I do share that intuition, but there are at least some cases, including some which involve heterosexual sex, where teenage boys are clearly victims and are deserving of the same protection as young girls. But still, it’s hard to deny that boys and girls are differently placed with respect to their readiness to explore their sexuality, and with respect to the amount of desire they engender in others. There are far more individual men who would take advantage of sexual opportunities with underage girls than there are individual men or women who would do the same with underage boys. And again, the psychological damage caused by such sex is likely to differ for the average girl vs the average boy.

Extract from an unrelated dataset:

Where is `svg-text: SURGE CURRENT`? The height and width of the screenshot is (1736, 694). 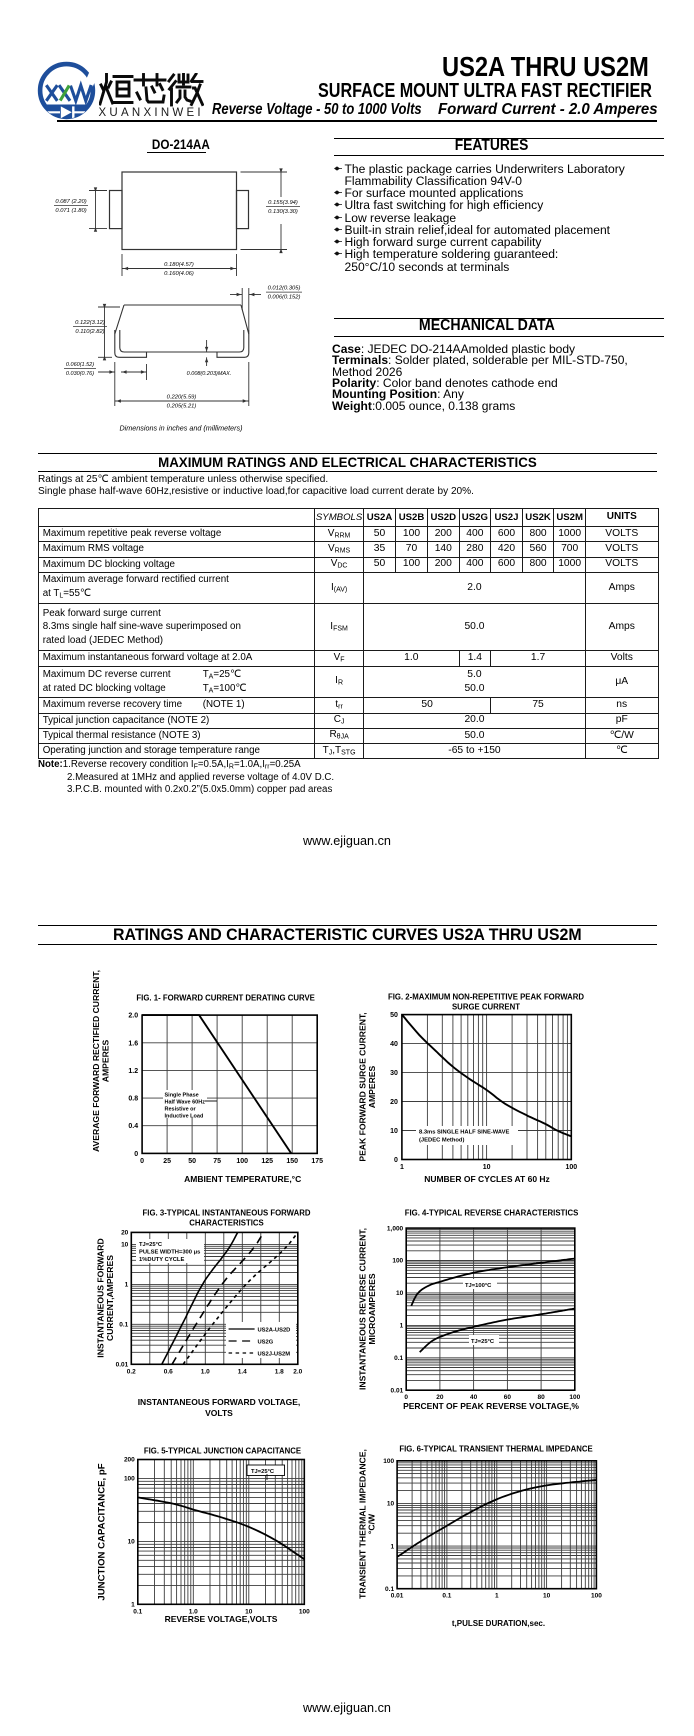
svg-text: SURGE CURRENT is located at coordinates (486, 1008).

Given this I think you could make the case for either sex-specific statutory rape laws or a lower age of consent for boys without relying on arguments related to the “natural costs” of pregnancy. Instead you could argue that the presumption of coercion is weaker when talking about teenage boys, and that therefore additional evidence of wrongdoing should be needed to conclude that sex between an adult and a male minor is problematic. If, however, you wanted these laws to continue to protect boys from adult men, you’d have to make the additional argument that adult men are better at coercing boys than adult women are, and that therefore the presumption of coercion is higher when talking about homosexual activity. I think this would be a very difficult case to make, and the fact that young women are more frequently victimized in these ways doesn’t imply that we shouldn’t protect young men when they’re victimized as well. On top of that, while arguments that these laws should be sex-specific are typically focused on the greater need to protect young girls, such a change would also mean that girls’ behavior is restricted in ways that boys’ behavior is not. So, while I acknowledge the relevance of sex differences to these laws, I settle on sex-neutrality as the most reasonable compromise on offer.

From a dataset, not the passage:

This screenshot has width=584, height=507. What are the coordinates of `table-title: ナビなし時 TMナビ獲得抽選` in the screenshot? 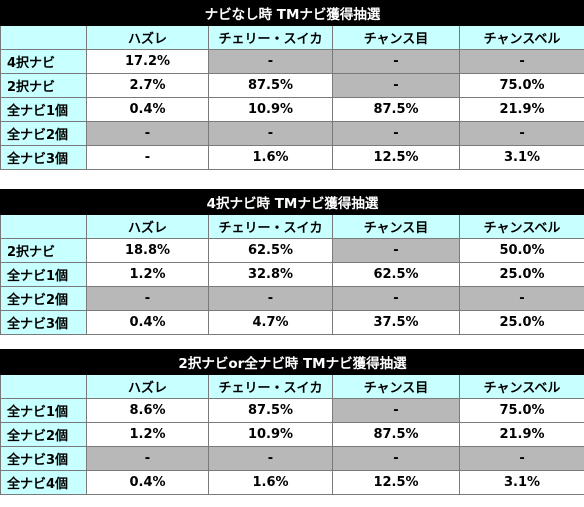 It's located at (292, 13).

Broadly agree with your conclusion here.
Even if teenage boys are on the whole much less likely to be victims of underage sex (with men or women), I don’t think the law or social norms should in any way encourage (or at least not actively discourage) teenage boys to have sex underage. Even if they’re lusting after a hot older woman who’s ’up for it’, their relative immaturity and inexperience makes them highly vulnerable to exploitation by the older woman.

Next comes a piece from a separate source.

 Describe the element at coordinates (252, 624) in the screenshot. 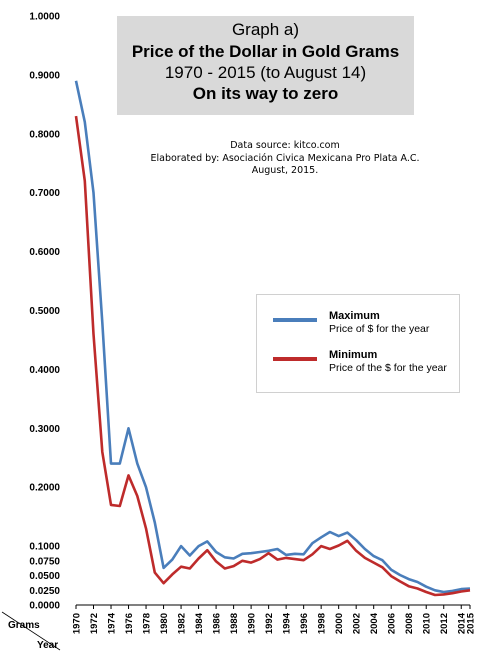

First off, eggcellent article. No joke, hope this gets shared wide, its extremely well reasoned. I've thought same as a man actually, but never seen a woman write this. It is actually manipulative/rapey/weird when women age gap down. I agree, typical modern response is something like - the dude wuz lucky, wish I cudda been lucki too - but ur right this is just kicking can down the road. In that, the dude isnt gonna learn how to have healthy relationshipz by bangin some 35 yr old in heat (lol) and it's not productive to women long term either really. Great article!